Beef and Mushroom Barley Soup

by geedelsales1 07 Dec 2025 0 comments

On a chilly winter day, a hearty soup that can serve as a main course is just what you need. The chewiness of barley, the savory richness of beef, and the earthy aroma of mushrooms meld together through hours of slow simmering to create a dish that goes far beyond an ordinary soup. My Geedel Vegetable Chopper shows its great advantage when preparing a large quantity of mushrooms—making the process at least three times faster than chopping with a knife.

Ingredients:  

500g beef cubes (cut into 2 cm pieces)  

300g mushrooms (mixed varieties recommended)  

2 carrots  

2 celery stalks  

1 large onion  

3 garlic cloves  

1 cup pearl barley  

8 cups beef broth  

2 tablespoons tomato paste  

2 bay leaves  

1 teaspoon dried thyme  

Olive oil, salt, black pepper  

Fresh parsley (for garnish)  

Detailed Steps:  

1. Prepare the mushrooms:  

   Quickly wipe the mushroom surfaces with a damp cloth (do not rinse). Take out the Hand Vegetable Chopper and attach the dicing blade. Place the mushrooms in batches into the container and pulse 3–4 times per batch until they are uniformly quartered or coarsely diced. Manual pulsing helps preserve the texture of the mushrooms, avoiding over-processing.

2. Prepare other vegetables:  

   Peel and cut the carrots and celery into chunks. Using the same Vegetable Chopper, pulse the carrot chunks into small dice, then repeat with the celery. Dice the onion separately.

3. Sear the beef and sauté the vegetables:

   Heat olive oil in a Dutch oven over medium-high heat. Sear the beef cubes in batches until browned on all sides, then set aside.  

   In the same pot, add all the diced vegetables (onion, carrots, celery) and sauté for 5–7 minutes until softened. Add the chopped mushrooms and cook for another 5 minutes until the mushrooms release their moisture and then reabsorb it. Add crushed garlic and tomato paste, and cook for 1 minute.

4. Slow simmering:

   Return the seared beef to the pot. Add the barley, beef broth, bay leaves, and thyme. Bring to a boil, then reduce to low heat, cover with the lid slightly ajar, and simmer for 1–1.5 hours until both the beef and barley are tender.
++++++++++++++++++++
Stated problem A:
From the barley soup recipe, quote the passage that begins at the words "Quickly wipe the" and stops after the words "the onion separately.".
Stated problem B:
In the barley soup recipe, how long should the diced onion, carrots, and celery be sautéed before the mushrooms go in?
++++++++++++++++++++
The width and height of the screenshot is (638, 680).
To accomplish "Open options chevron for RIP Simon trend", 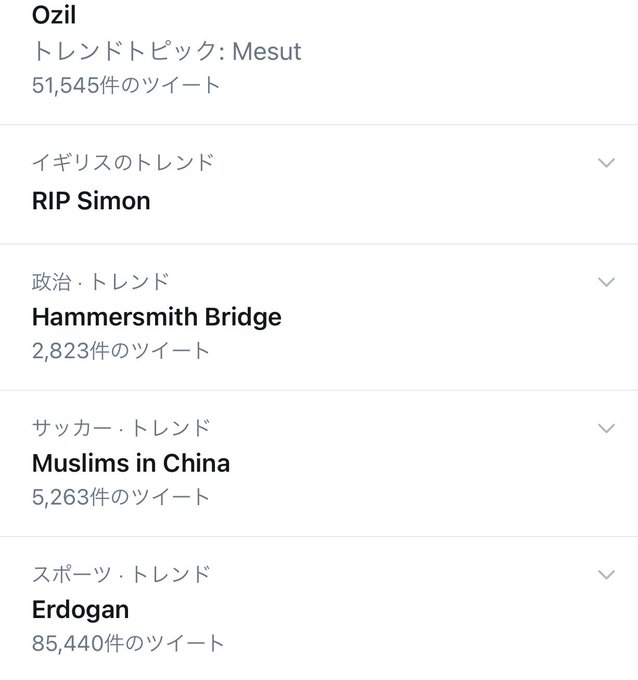I will click(x=606, y=163).
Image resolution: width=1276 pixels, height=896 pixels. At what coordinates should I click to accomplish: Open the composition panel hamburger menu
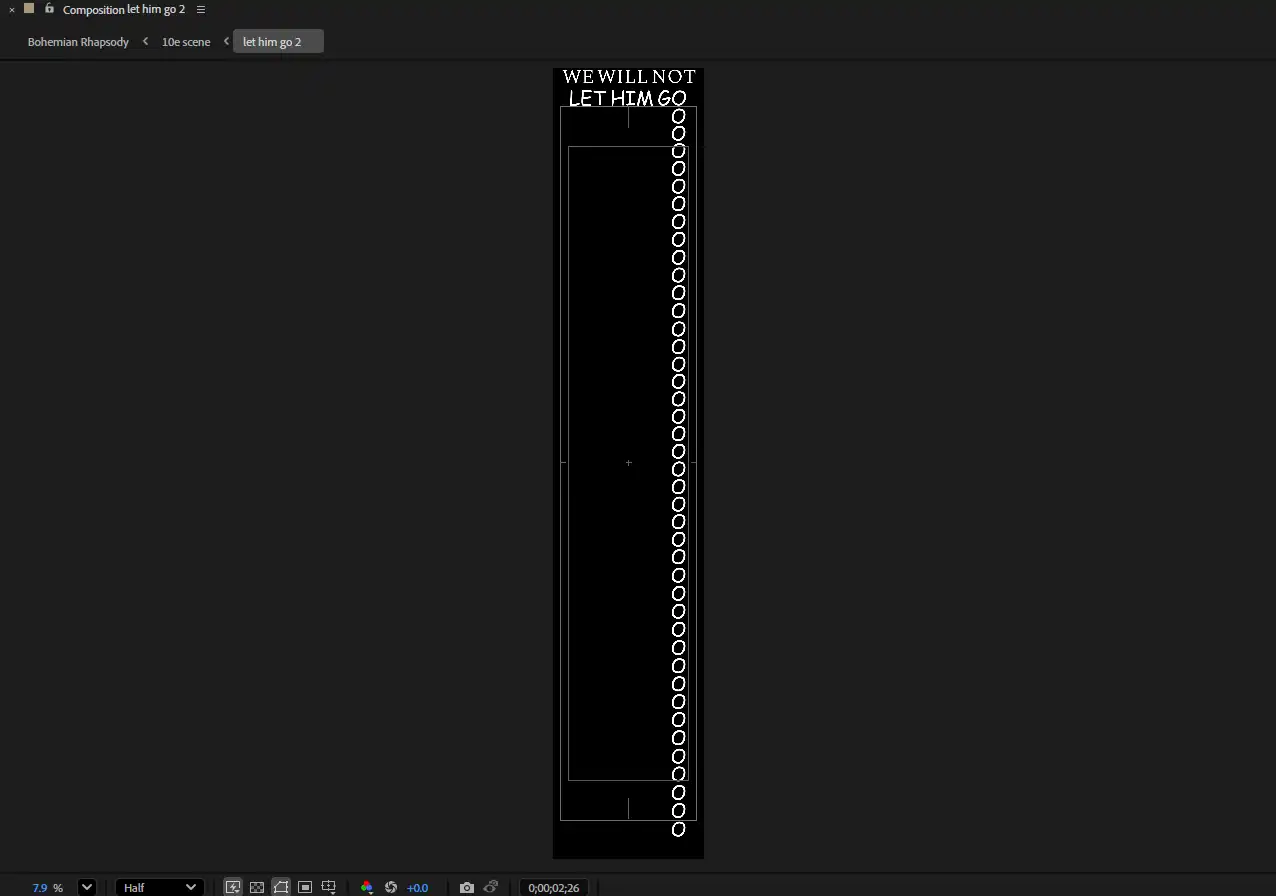point(201,10)

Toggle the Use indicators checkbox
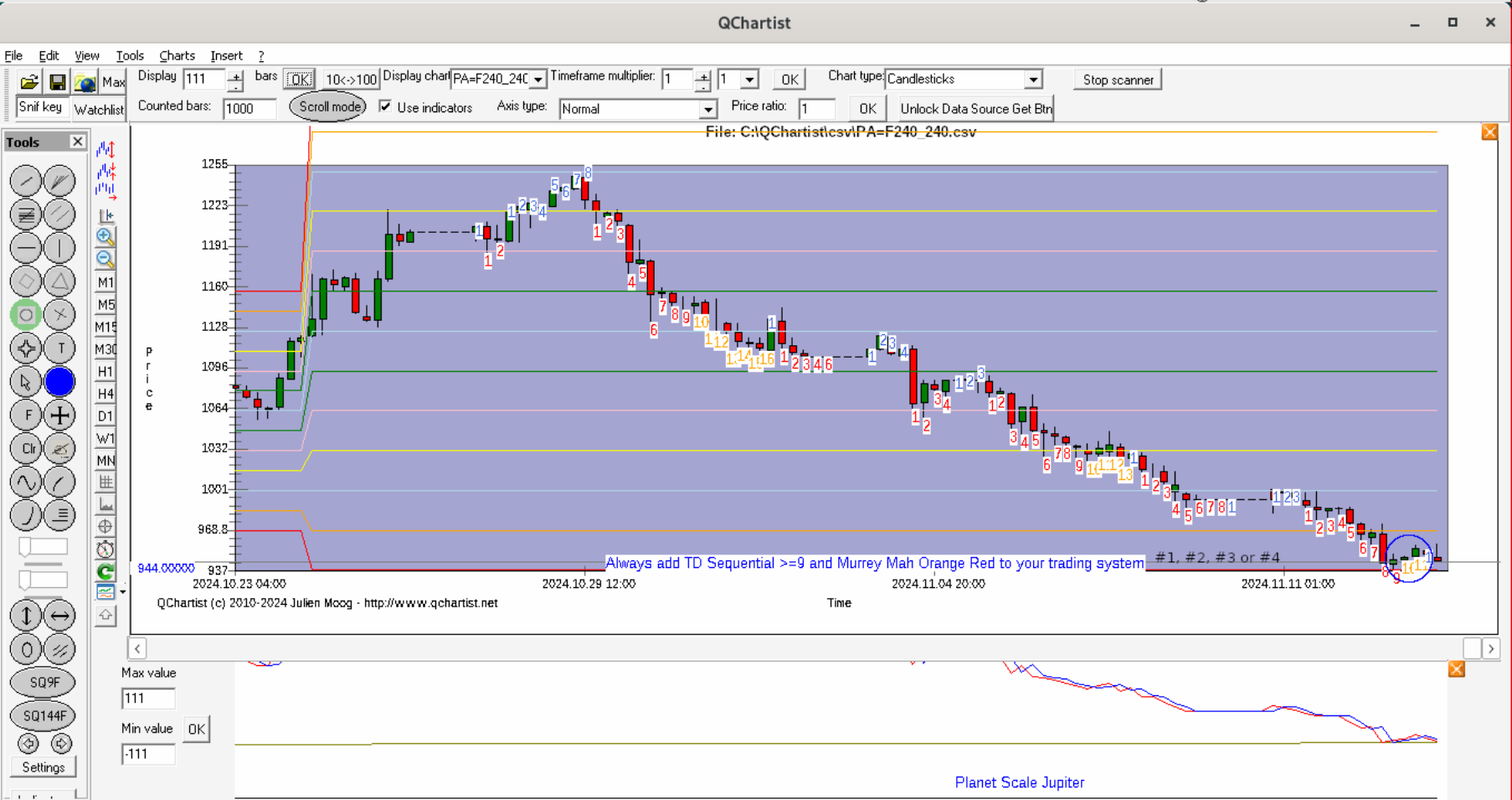tap(385, 107)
++++++++++++++++++++
Task response A:
Quickly wipe the mushroom surfaces with a damp cloth (do not rinse). Take out the Hand Vegetable Chopper and attach the dicing blade. Place the mushrooms in batches into the container and pulse 3–4 times per batch until they are uniformly quartered or coarsely diced. Manual pulsing helps preserve the texture of the mushrooms, avoiding over-processing.

2. Prepare other vegetables:  

   Peel and cut the carrots and celery into chunks. Using the same Vegetable Chopper, pulse the carrot chunks into small dice, then repeat with the celery. Dice the onion separately.

Task response B:
5–7 minutes, until softened.